Теперь надо было все обдумать и составить план, куда, чего, зачем. Домой возвращаться все равно не сегодня, а когда возникнет ясность в этом тумане, когда можно будет различать предметы. Туман нагоняли все, с кем она сегодня встречалась, — от Зинаиды Ивановны до Ольги Виноградовой, и у каждого был свой интерес.

На улице Юлька вздохнула полной грудью и залюбовалась большим облаком, висящим над городом и напоминающим чудовище из сказки. Она направилась в тот двор, где взорвалась машина Анны.

Глава 12. Неразговорчивые свидетели

Марк Бельстон в сознание не пришел, и пока Аванесов и его помощники продолжали активно работать со свидетелями. Впрочем, свидетель свидетелю рознь: один будет говорить много слов, а другой издавать сладострастное мычание. Представителями последнего формата были сразу два члена жюри — профессор Сергей Иванович Маркин и доцент Нина Семеновна Кириллова. Людей, работающих в науке, Руслан Аванесов почитал. Они ему казались избранными, что ли, умнее других, образованнее, начитаннее, глубже, но только когда многие из них вдруг случайно становились свидетелями, все их достоинства куда-то улетучивались. Аванесов понимал, что профессор Маркин не работал на одном предприятии с Бельстоном, не пил с ним чай и, конечно, виски, но глаза и уши у него были.

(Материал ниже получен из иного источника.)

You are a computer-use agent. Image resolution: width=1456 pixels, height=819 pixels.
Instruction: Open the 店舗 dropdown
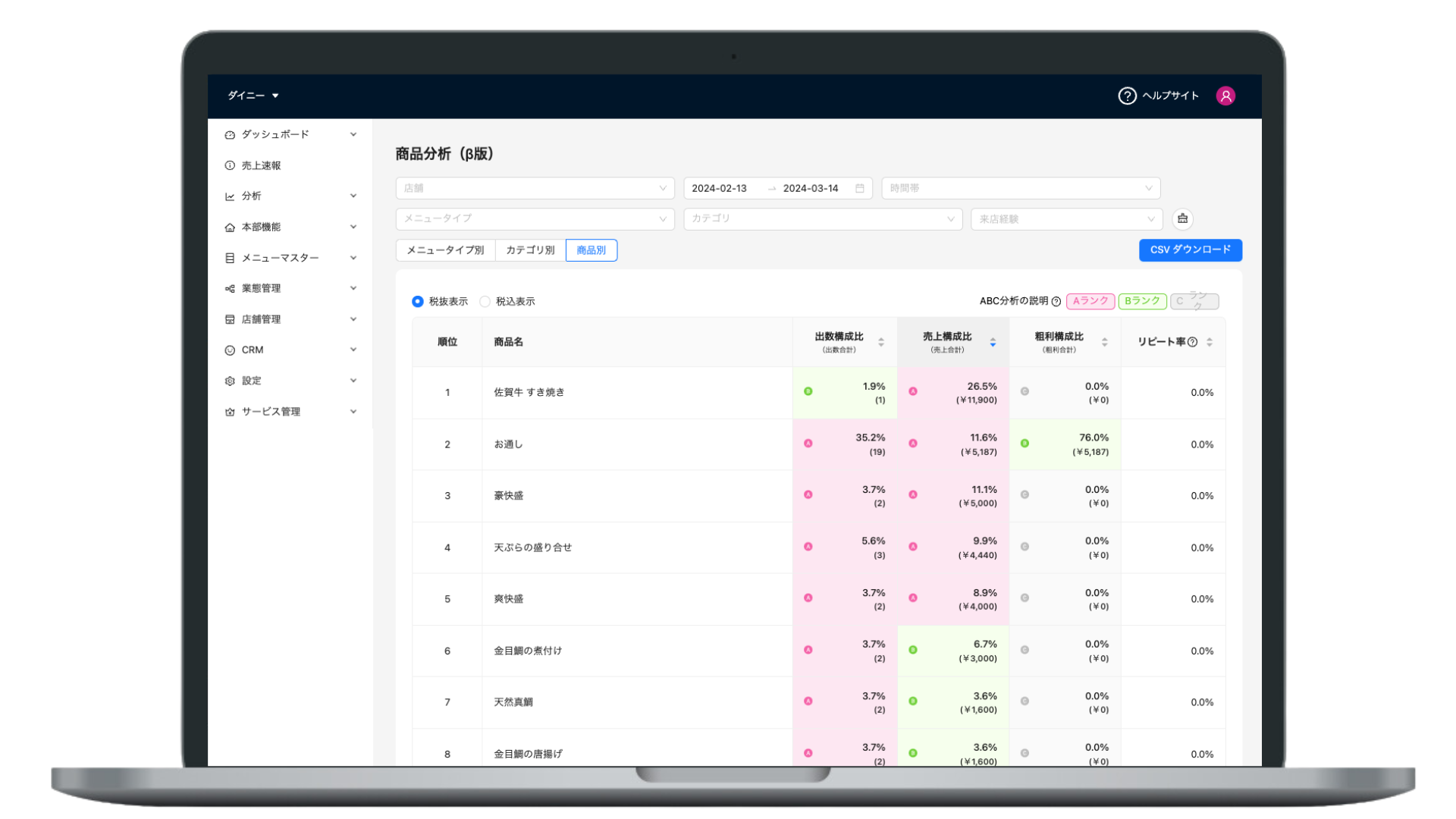tap(535, 188)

Профессор мог иметь свое представление о председателе жюри «Сибирская панорама» Марке Бельстоне, который принимал участие в открытии фестиваля, заходил на пару часов в комнату жюри поболтать. Маркина никто не просит описывать внешность, излагать версии произошедшего, но эмоциями по поводу персоны Бельстона он мог бы поделиться. Вместо этого научный работник издавал то ли мурлыканье, то ли клекот, то ли кваканье.

— Я не могу сказать ничего определенного.

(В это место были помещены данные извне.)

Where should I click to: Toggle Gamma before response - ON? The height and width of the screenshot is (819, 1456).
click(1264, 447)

— Тогда скажите что-нибудь неопределенное, — помог Сергею Ивановичу Аванесов.

— В смысле?

— Сергей Иванович, вы, наверное, имеете свое представление, каким был Марк Бельстон, даже если встречались с ним один раз в жизни на пять минут.

Профессор поежился.

— Да мне бы не хотелось…

— Уважаемый Сергей Иванович, я никогда не задал бы вам такой некорректный вопрос, если бы на Бельстона не было совершено нападение. Вы чувствуете, сколько в моем предложении частиц «не»?

— Частица «не» — это служебная часть речи, которая вносит в предложение различные оттенки значения, — отреагировал Маркин.

— Ну вот, уже теплее, но у меня, извините, не хватит знаний вашей журналистики, владения словом, чтобы разговаривать с вами на изысканном русском языке. Я говорю на «ментовском».

— Такого языка нет, — парировал профессор. — Правильно говорить милицейский. Или полицейский, что, впрочем, одно и то же.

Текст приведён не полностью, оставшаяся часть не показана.